Just because I haven’t written anything doesn’t mean nothing has happened. It’s been mostly words, names and/or actions to be controlling or to hurt my feelings. The last time he did something I didn’t even write a blog post I just did a private Snapchat video of myself because I was to shaken up that I couldn’t even write it down. He was flipping out in the garage going on and on talking to him self loudly and I crushing cans. I couldn’t hear everything he was saying but could make out some things. He was saying things like stupid bitch and why don’t you fucking…? He wouldn’t look at me or talk to me so I can only assume it was about me. I sent him a text after that asking him if I was who he was talking about and he never responded. He ignored that text like I never sent it.

There’s also been many times where we were going somewhere as a family and he didn’t want to be involved. Things like Magic Mountain, all the holidays that just passed, he didn’t come to any of my family functions. My parents just had their 50th wedding anniversary. My brothers and I put together the whole party and he didn’t contribute in anyway and didn’t even show up for the party.
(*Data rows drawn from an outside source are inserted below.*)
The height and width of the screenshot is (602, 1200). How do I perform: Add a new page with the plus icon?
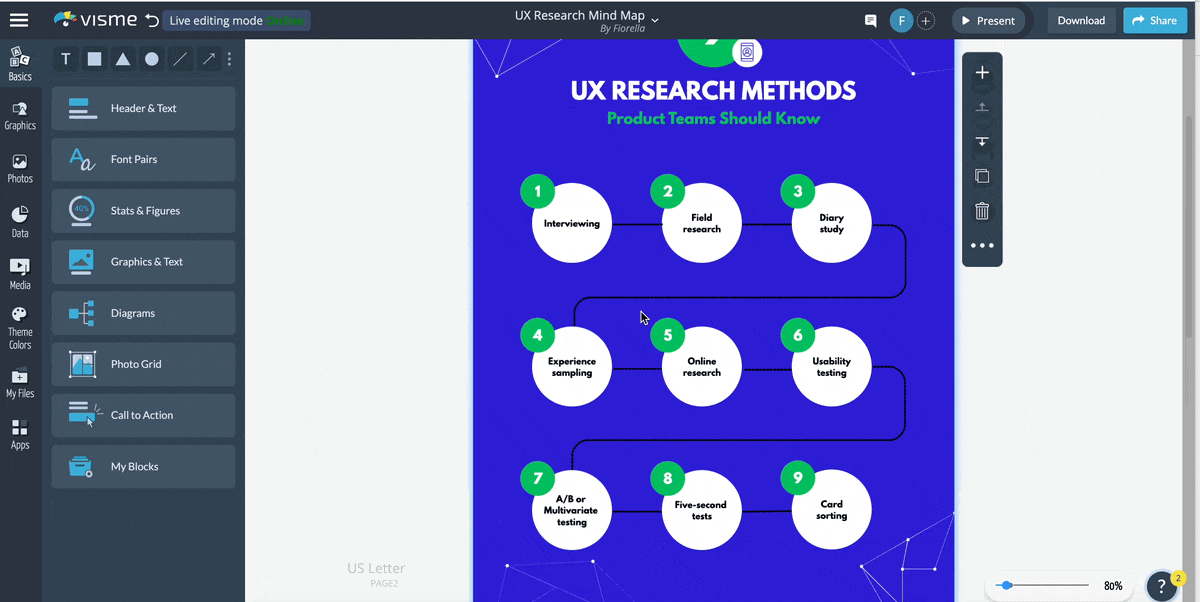point(982,73)
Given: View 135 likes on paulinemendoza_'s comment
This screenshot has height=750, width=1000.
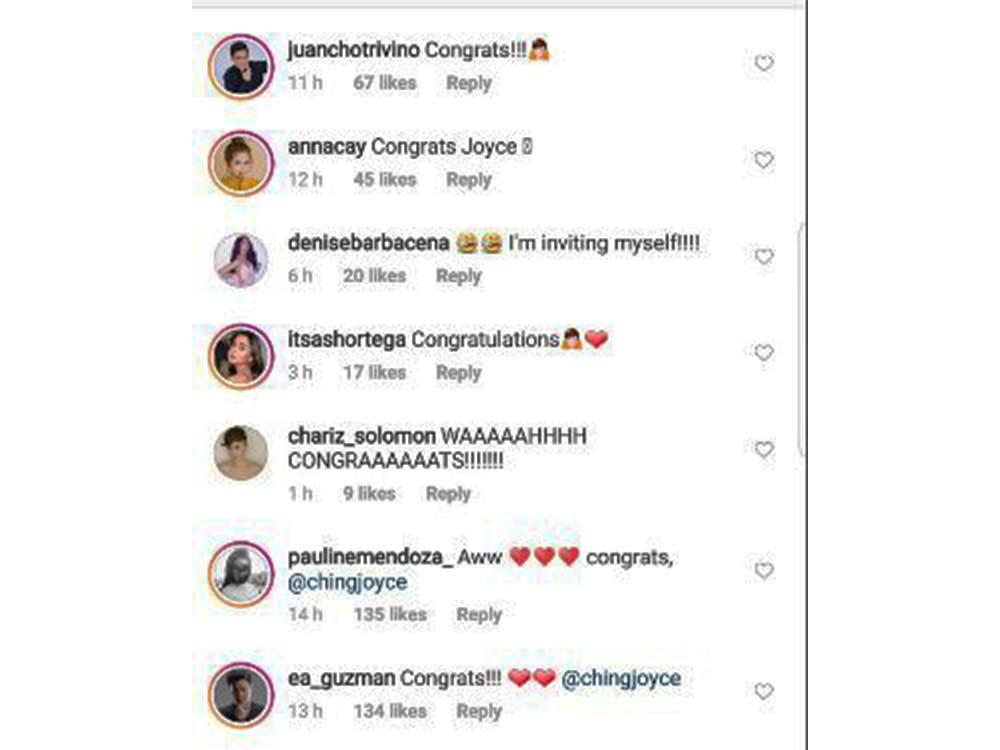Looking at the screenshot, I should [x=390, y=615].
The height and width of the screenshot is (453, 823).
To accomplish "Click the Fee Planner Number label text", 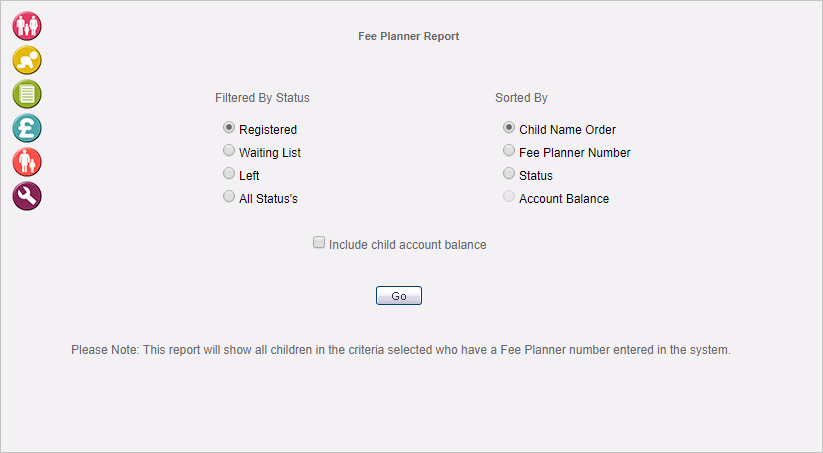I will (x=575, y=153).
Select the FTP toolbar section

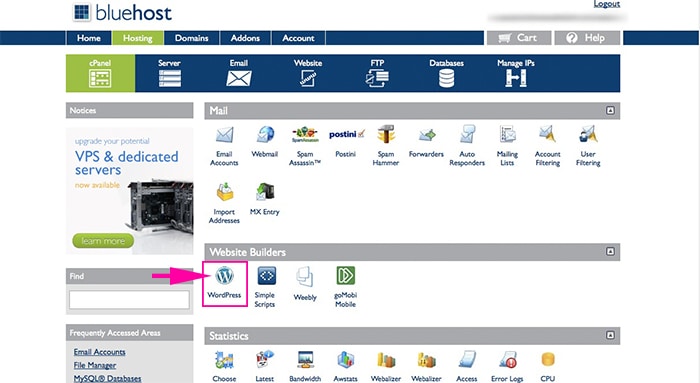pyautogui.click(x=377, y=73)
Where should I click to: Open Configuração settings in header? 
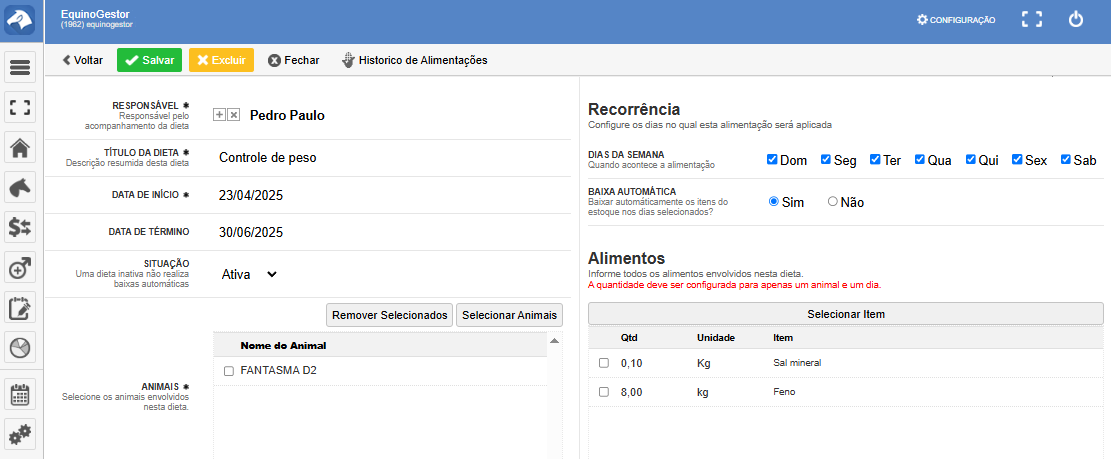(955, 20)
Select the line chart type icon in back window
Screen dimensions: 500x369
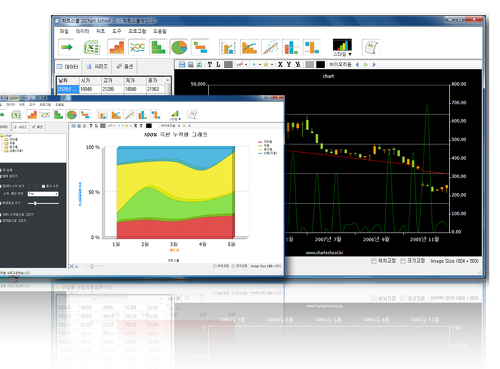point(138,47)
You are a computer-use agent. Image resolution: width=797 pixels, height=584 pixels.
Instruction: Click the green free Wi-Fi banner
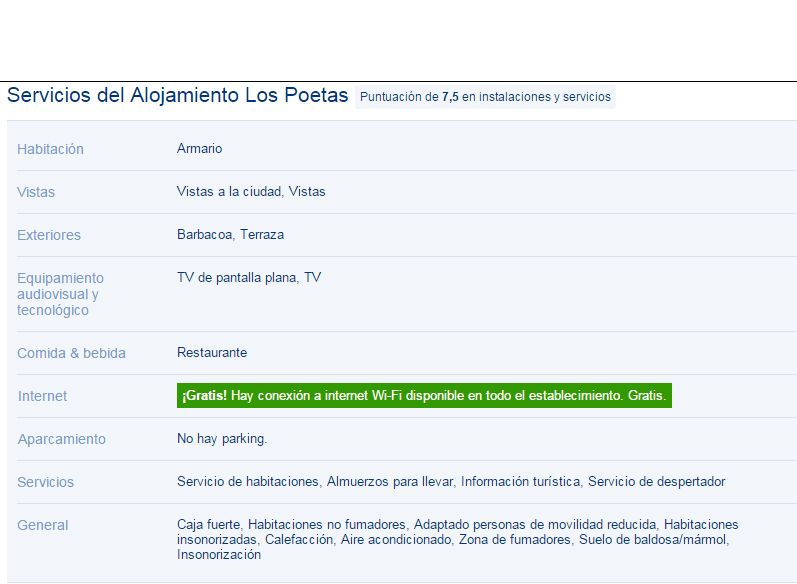click(x=423, y=396)
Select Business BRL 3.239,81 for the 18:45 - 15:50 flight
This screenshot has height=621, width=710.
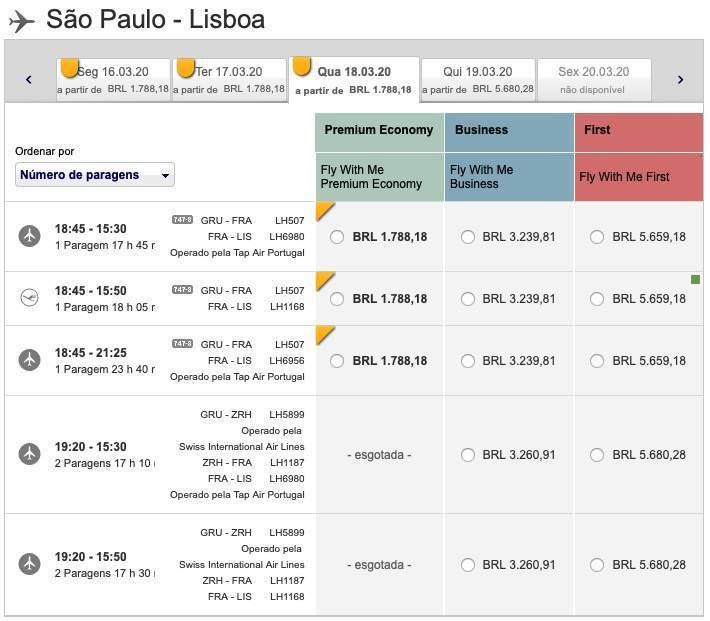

My mom has an annual family gathering after Christmas. He didn’t come to that either. Basically, anytime I have invited him to do anything with us, he didn’t go. Besides the name calling that continues here and there, mostly as a something he says as he’s passing me or in another room has continued. Those times when he’s talking to himself, so angry about this and that, seem to have gotten more frequent.

Like I said, I’ve been trying to ignore him and not write it down and put it behind me and focus on positive but there is a great tension release when I can write it down and have it documented and move on from it. So I can just try to live life every day without how he feels about me I feel determining how I feel about myself.

Oh, did you want that?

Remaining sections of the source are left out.